We have mainstream electric vehicles now and more are on the way. A very large part (40-60%) of petroleum is used for gasoline. That will wreak havoc on oil producing places, although who gets hit how hard and what consequences it has is impossible to say.
The developing world, a group very cost sensitive and unlikely to switch for environmental reasons, is putting gasoline vehicles on the road much faster than the developed road is taking them off.
For electric vehicles to eat the world they have to be cheaper than gasoline counterparts. Not only for luxury electric vehicles to be cheaper than luxury gasoline vehicles, but for the cheapest gasoline motorcycle/scooter/car to be more expensive than the cheapest electric motorcycle/scooter/car. Given the current cost materials inside a battery/electric engine compared to the current cost of materials inside a combustion engine it’s unlikely to happen with our current approach.
The developing world can't pay much for ICE technology, and more importantly can't sustain it on its own. It will ultimately follow the lead of the developed world with a slight delay.
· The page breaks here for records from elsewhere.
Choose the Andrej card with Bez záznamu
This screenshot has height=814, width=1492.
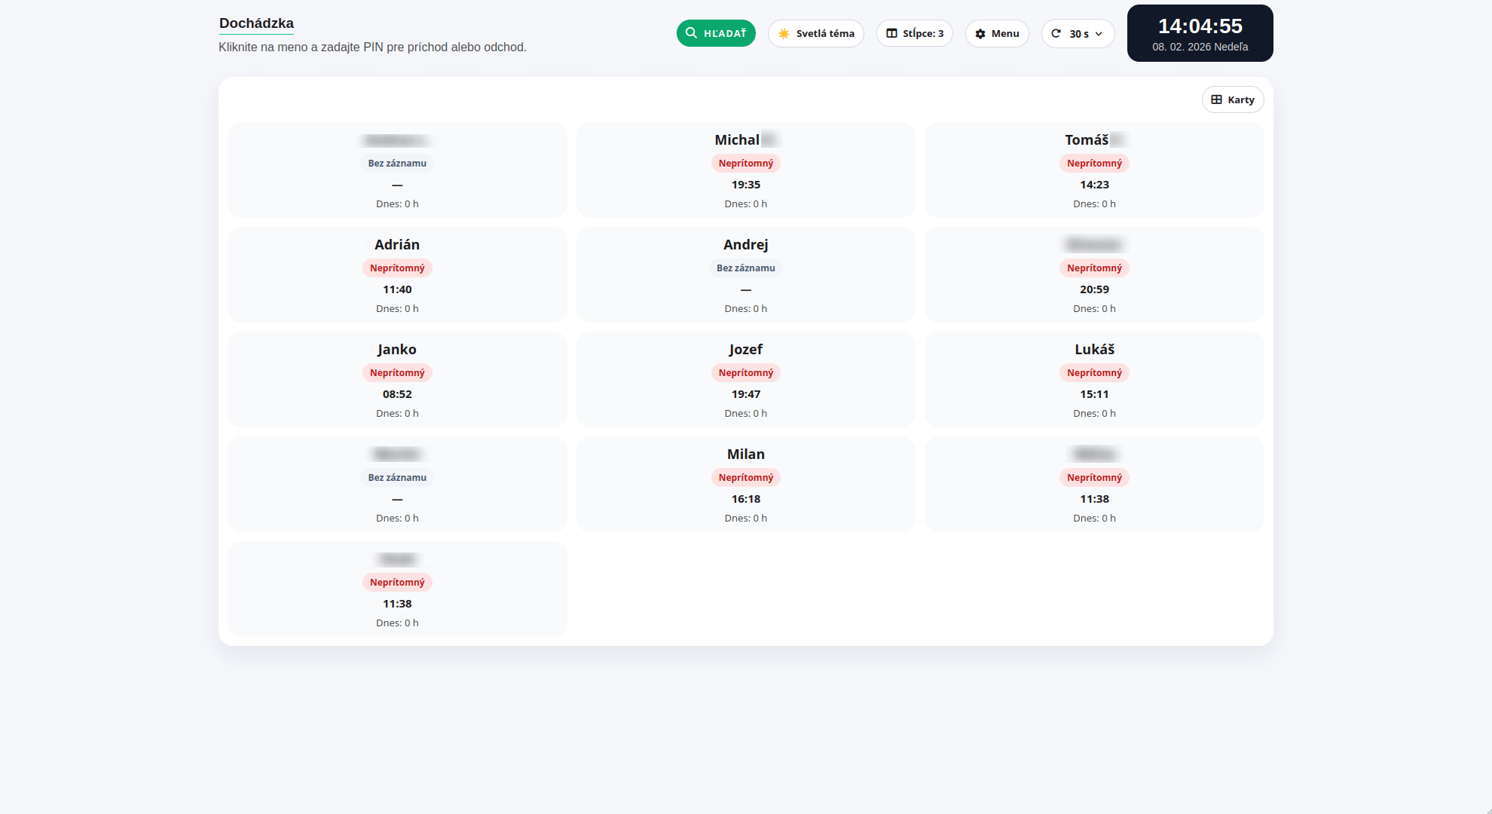pos(745,275)
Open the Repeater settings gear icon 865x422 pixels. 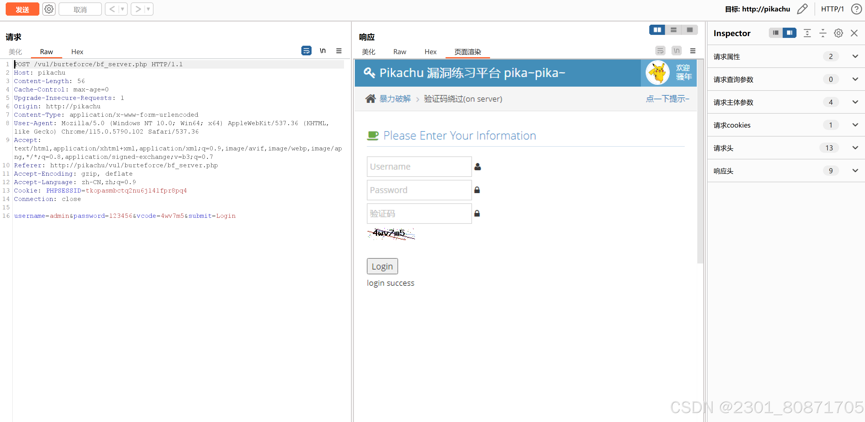pyautogui.click(x=49, y=9)
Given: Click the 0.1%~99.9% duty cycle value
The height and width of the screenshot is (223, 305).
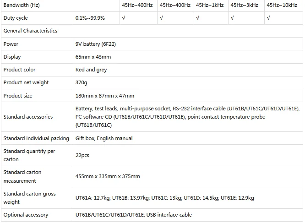Looking at the screenshot, I should (90, 18).
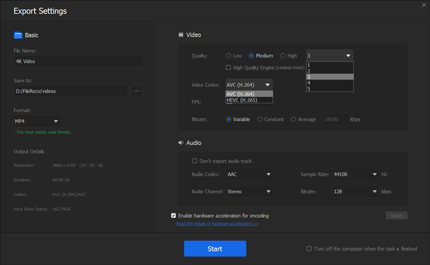Open the Sample Rate 44100 dropdown
This screenshot has height=265, width=430.
pos(355,175)
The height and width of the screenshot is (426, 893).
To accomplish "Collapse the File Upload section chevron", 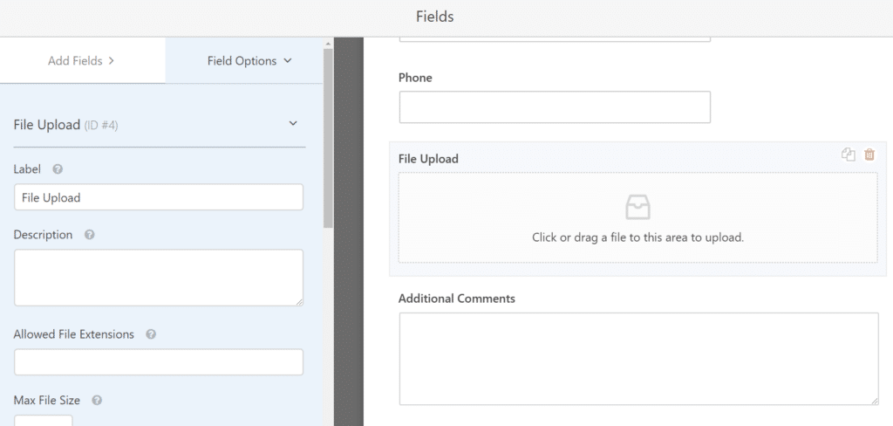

As more oil is freed up by reduced demand in transport, I wonder whether we will see more cheap plastic flooding our cities. People are switching to electric in part because they are keen to reduce their reliance on petrol (and its cost), but nobody is really moving away from plastic.
How do you figure that? The Saudis have a ton of cheap oil, but they still want high prices and high demand. It's one thing to say they will sell to petrochemical forever, but IMO peak oil was reached in 2019, which isn't good for countries whose main revenue is oil.